Where Is Comprehensive Trade Reform?
President Obama is now calling for immigration reform. Americans recognize the need for a sensible immigration policy, so why don’t we have a sensible trade policy as well? By entering into “free trade” agreements we are allowing workers from afar to take our jobs, devastating our economy and straining our system without any immigrants even setting foot in our country.
The hypocrisy of many of our representatives is astounding. They will get up on their soapbox and rant about how a flood of illegal immigrants are taking our jobs, but then turn around and sponsor a “free trade” agreement that gives away our jobs to the lowest-cost competitor. The worst part is that while illegal immigrants usually take some of our least desirable and lowest paying jobs, “free trade” agreements ship our best middle class jobs off to other countries. How can these politicians stand up with a clear conscience and claim they care about jobs when they sign these disastrous agreements?
Free trade allows unrestricted, uncontrolled access to our economy for goods made overseas at labor costs far below ours, sometimes as low as $4 per hour, tariff- and duty-free. We cannot compete with these labor costs, so we must outsource our manufacturing or see our factories go bankrupt. This renders us uncompetitive and sends the middle class jobs we once depended on overseas, devastating our economy.

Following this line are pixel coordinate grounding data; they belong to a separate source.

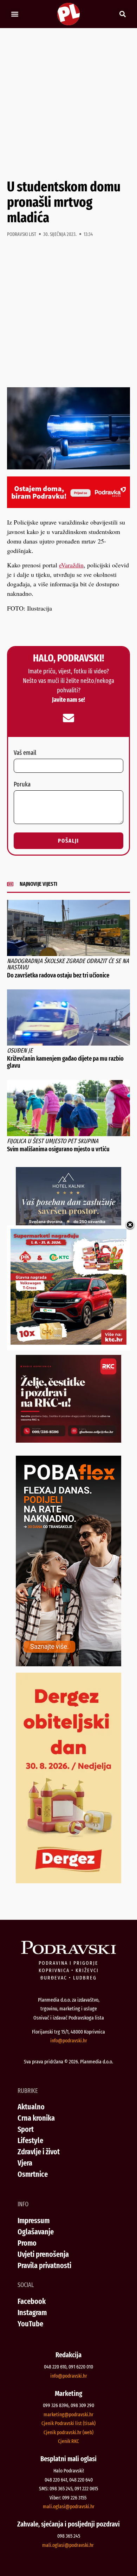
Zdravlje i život (39, 2151)
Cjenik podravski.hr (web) (68, 2432)
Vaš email (25, 753)
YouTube (30, 2323)
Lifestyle (30, 2140)
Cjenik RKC (68, 2441)
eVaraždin (71, 565)
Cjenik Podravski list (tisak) (68, 2423)
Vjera (25, 2163)
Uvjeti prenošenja (43, 2254)
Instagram (32, 2312)
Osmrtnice (33, 2174)
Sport (26, 2129)
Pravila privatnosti (44, 2265)
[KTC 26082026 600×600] (68, 1342)
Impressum (34, 2220)
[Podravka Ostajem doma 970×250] (68, 505)
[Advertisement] (68, 103)
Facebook (32, 2301)
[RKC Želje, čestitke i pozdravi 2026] (68, 1440)
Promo (27, 2243)
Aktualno (31, 2106)
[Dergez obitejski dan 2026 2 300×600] (68, 1881)
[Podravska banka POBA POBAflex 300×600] (68, 1664)
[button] (14, 14)
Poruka (22, 784)
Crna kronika (36, 2118)
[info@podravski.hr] (68, 718)
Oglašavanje (36, 2231)
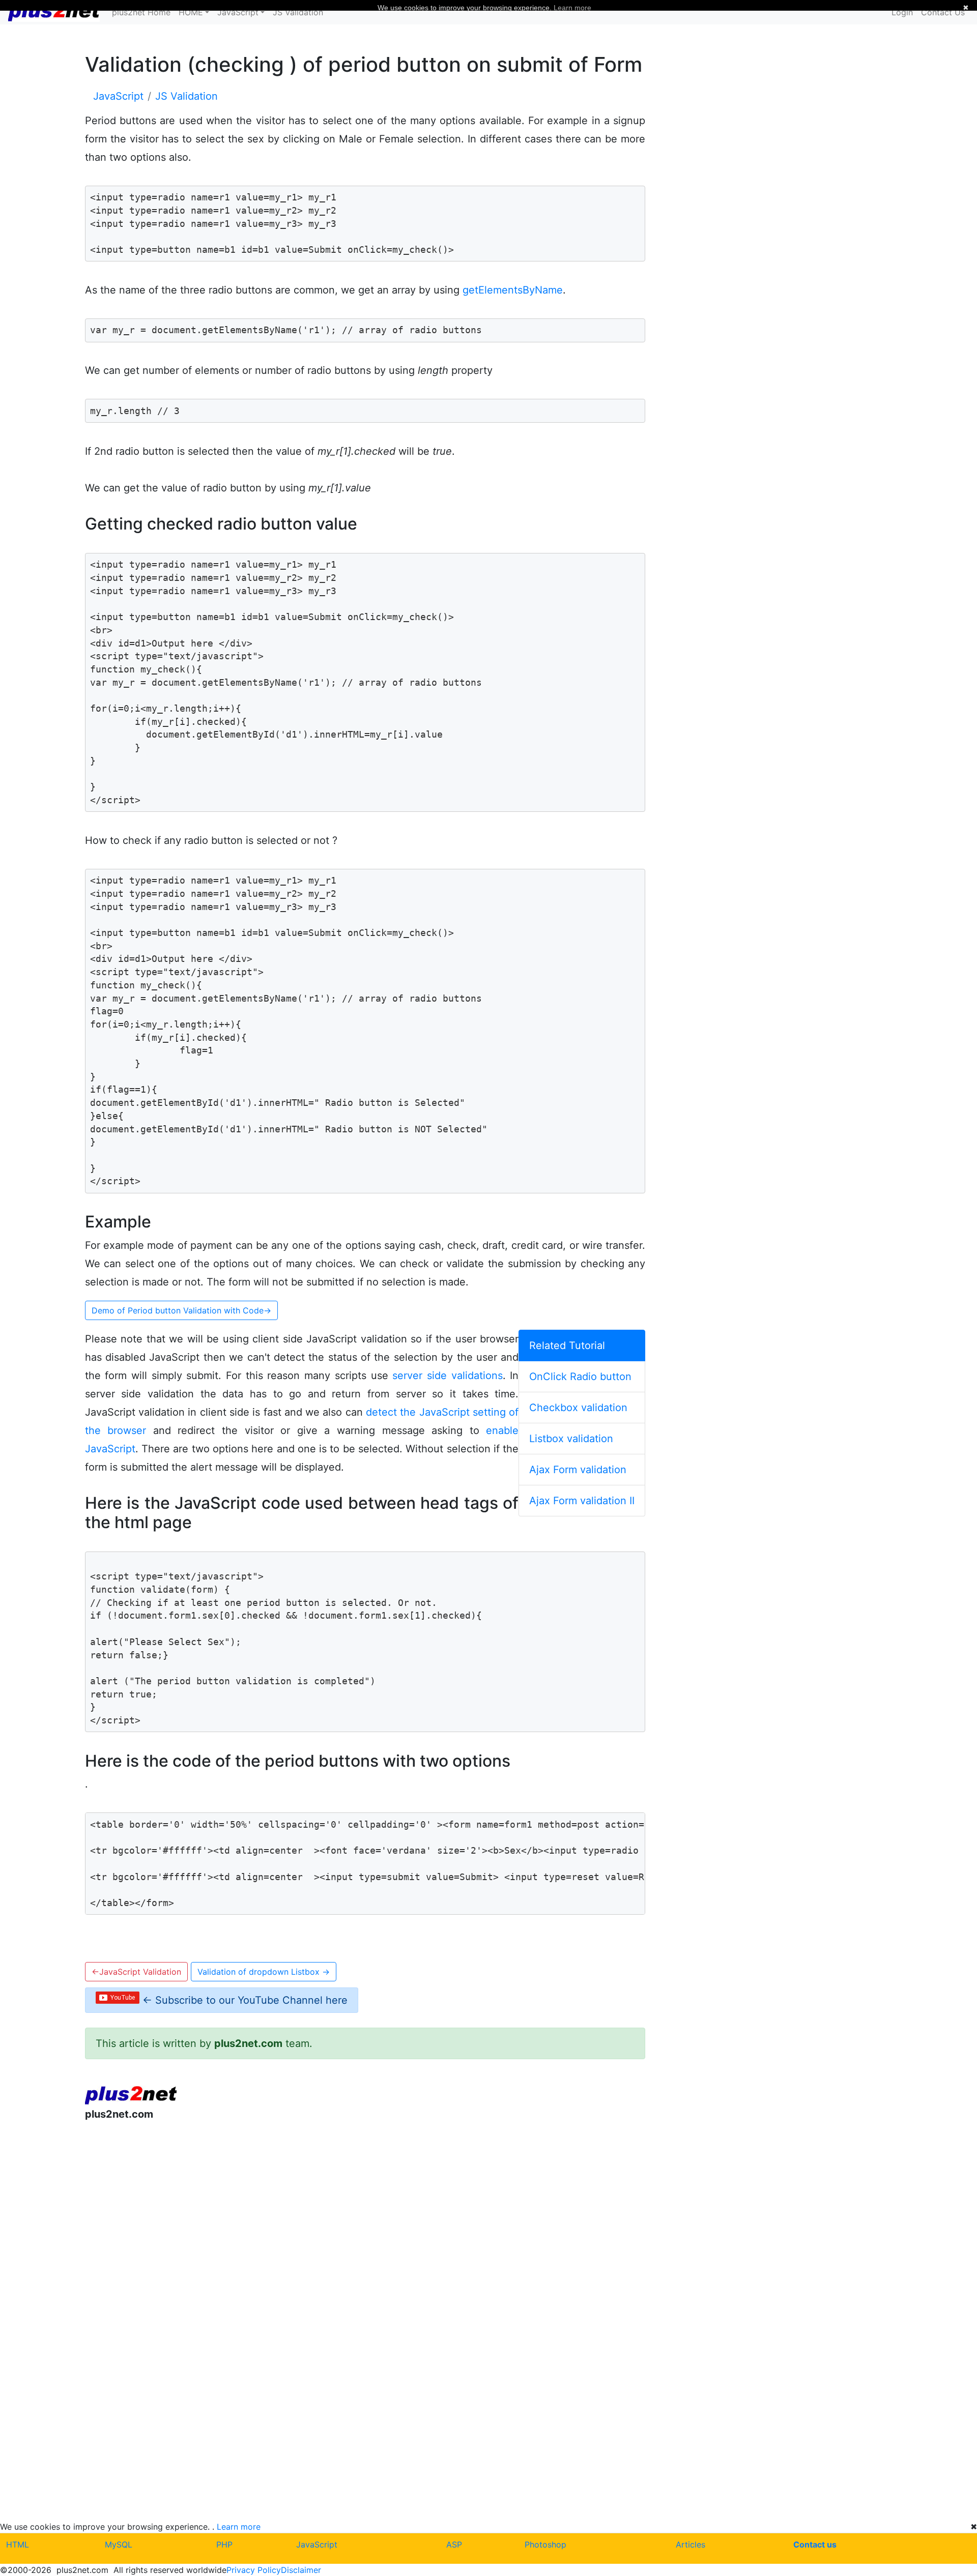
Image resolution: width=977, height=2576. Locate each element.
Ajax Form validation (577, 1469)
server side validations (447, 1375)
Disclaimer (301, 2570)
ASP (454, 2544)
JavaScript (316, 2544)
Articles (690, 2544)
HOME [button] (191, 12)
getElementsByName (513, 290)
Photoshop (545, 2544)
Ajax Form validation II (582, 1501)
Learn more (239, 2527)
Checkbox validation (578, 1407)
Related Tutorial (567, 1345)
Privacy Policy (253, 2570)
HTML (17, 2544)
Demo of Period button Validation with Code (181, 1310)
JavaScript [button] (237, 12)
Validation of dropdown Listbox (263, 1972)
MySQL (118, 2544)
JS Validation (298, 12)
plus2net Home (141, 12)
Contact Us (943, 12)
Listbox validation (571, 1438)
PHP (224, 2544)
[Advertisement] (365, 2213)
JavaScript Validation (136, 1972)
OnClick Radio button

We need to think about trade policy the same way we think about immigration policy. When politicians talk about immigration reform they talk about coming up with a solution that helps America thrive. This does not mean throwing the doors to our country wide open; it means only letting in law-abiding citizens who will be productive members of society. Our politicians don’t think so pragmatically on trade, however. They allow imports into our country, regardless of our needs or the consequences for American jobs.
This thinking has to end if America is to succeed. “Free trade” has been an abject failure whose disastrous consequences have been ignored for too long. We need real trade reform now.